“Ladro di razza” ricorda il sabato nero
al ghetto ebraico di Roma
MACERATA - Una commedia per commemorare la tragedia del 16 ottobre 1943 messa in scena da "La Bottega de le Ombre" venerdì al teatro Lauro Rossi, alle 21,15
Roma. Sabato 16 ottobre 1943. Al ghetto ebraico di Portico d’Ottavia sono appena le 5 e 30 di mattina quando, casa per casa, i nazisti rastrellano 1259 persone, direzione Auschwitz. Soltanto in 16 riuscirono a sopravvivere allo sterminio. Sono passati quasi 72 anni da quel “sabato nero” e la cronaca ferocemente ci dimostra quanto questa vicenda sia lontana dall’essere relegata ad un passato remoto. Per commemorare la tragedia La Bottega de le Ombre, in collaborazione con Anpi, Istituto Storico della Resistenza e con il patrocinio del comune di Macerata, presenta venerdì (16 ottobre) al teatro Lauro Rossi, alle 21,15, Ladro di razza, una commedia dello scrittore romano Gianni Clementi. La vicenda, per certi versi quasi grottesca, si svolge proprio nei giorni che preludono a quel “sabato nero”, tenendo lo spettatore incollato alla storia, facendolo ridere ma richiamandone costantemente la coscienza alla riflessione. In scena ci saranno Sante Latini, che ha curato anche la regia, Alessandro Bruni e Margherita Caciorgna.
Biglietti in vendita al prezzo unico di 10 euro. Info e prenotazioni: www.bottegadeleombre.it tel. 391 3976239 bottegadeleombre@libero.it, Biglietteria dei Teatri (piazza Mazzini 10,0733 230735).
Sia come cultura storica, sia per non dimenticare, dovrebbe essere recitato nelle scuole.
Nelle scuole e non solo dovrebbe essere ricordata “tutta” la storia sulla questione relativa alla persecuzione ebraica.
Sono certamente fuori discussione le gravissime colpe del nazismo e del fascismo ma sarebbe opportuno ricordare anche altri responsabili, anche se indiretti, delle ingiustizie perpetrate nei confronti degli ebrei.
Sto leggendo un libro ( Il Patto col diavolo di David I. Kertzer – saggi Rizzoli) molto illuminante sull’atteggiamento del Vaticano (in primis il cardinale e poi papa Pacelli) nei confronti degli ebrei.

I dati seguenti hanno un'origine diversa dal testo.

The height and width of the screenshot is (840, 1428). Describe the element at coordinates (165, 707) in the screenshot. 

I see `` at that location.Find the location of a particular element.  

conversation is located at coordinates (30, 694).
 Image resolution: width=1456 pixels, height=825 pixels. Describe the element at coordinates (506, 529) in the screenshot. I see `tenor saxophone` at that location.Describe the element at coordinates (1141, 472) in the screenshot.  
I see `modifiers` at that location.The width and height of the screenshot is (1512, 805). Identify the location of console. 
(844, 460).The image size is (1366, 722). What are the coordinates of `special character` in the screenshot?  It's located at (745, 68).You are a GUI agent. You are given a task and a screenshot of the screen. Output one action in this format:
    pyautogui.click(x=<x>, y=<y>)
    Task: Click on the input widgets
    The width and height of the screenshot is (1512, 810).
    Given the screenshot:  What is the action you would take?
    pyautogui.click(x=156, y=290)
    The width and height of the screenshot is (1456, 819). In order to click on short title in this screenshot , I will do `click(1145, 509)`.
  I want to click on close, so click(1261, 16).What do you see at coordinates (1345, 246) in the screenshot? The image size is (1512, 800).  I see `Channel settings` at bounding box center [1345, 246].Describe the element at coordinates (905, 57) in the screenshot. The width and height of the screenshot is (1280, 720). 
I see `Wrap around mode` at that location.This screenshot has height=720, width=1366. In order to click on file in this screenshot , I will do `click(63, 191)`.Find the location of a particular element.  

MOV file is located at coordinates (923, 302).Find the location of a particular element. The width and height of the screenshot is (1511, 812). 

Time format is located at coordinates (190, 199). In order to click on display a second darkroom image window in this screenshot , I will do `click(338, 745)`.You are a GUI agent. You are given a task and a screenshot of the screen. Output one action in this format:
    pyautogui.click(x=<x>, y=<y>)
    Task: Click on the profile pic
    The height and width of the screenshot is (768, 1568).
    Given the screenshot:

Papa Pacelli e molti altri altissimi esponenti vaticani, sulla base di vasta documentazione storica, vengono ripetutamente descritti quali simpatizzanti e, perfino, sostenitori del fascismo (es. un nostro marchigiano : Padre Pietro Tacchi Venturi originario di San Severino) e del nazismo per un bel pezzo (almeno fino a quando la situazione politica prende una brutta piega per i membri dell’Asse)!
Per concludere: ricordiamoli tutti i responsabili di tanta efferatezza.
@ Rodolfo Sperndini
Ma la società, a irresponsabilità illimitata, Vaticano SpA come crede che sia stata sul mercato per oltre 2.000 anni???
Il Consiglio di Amministrazione della Vatiano SpA si è sempre appoggiato pesantemente a chi comandava, cercando di influenzare le sue decisoni.
Ovviamente cambiando immediatamente cavallo ogniqualvolta arrivava un altro che aveva più potere.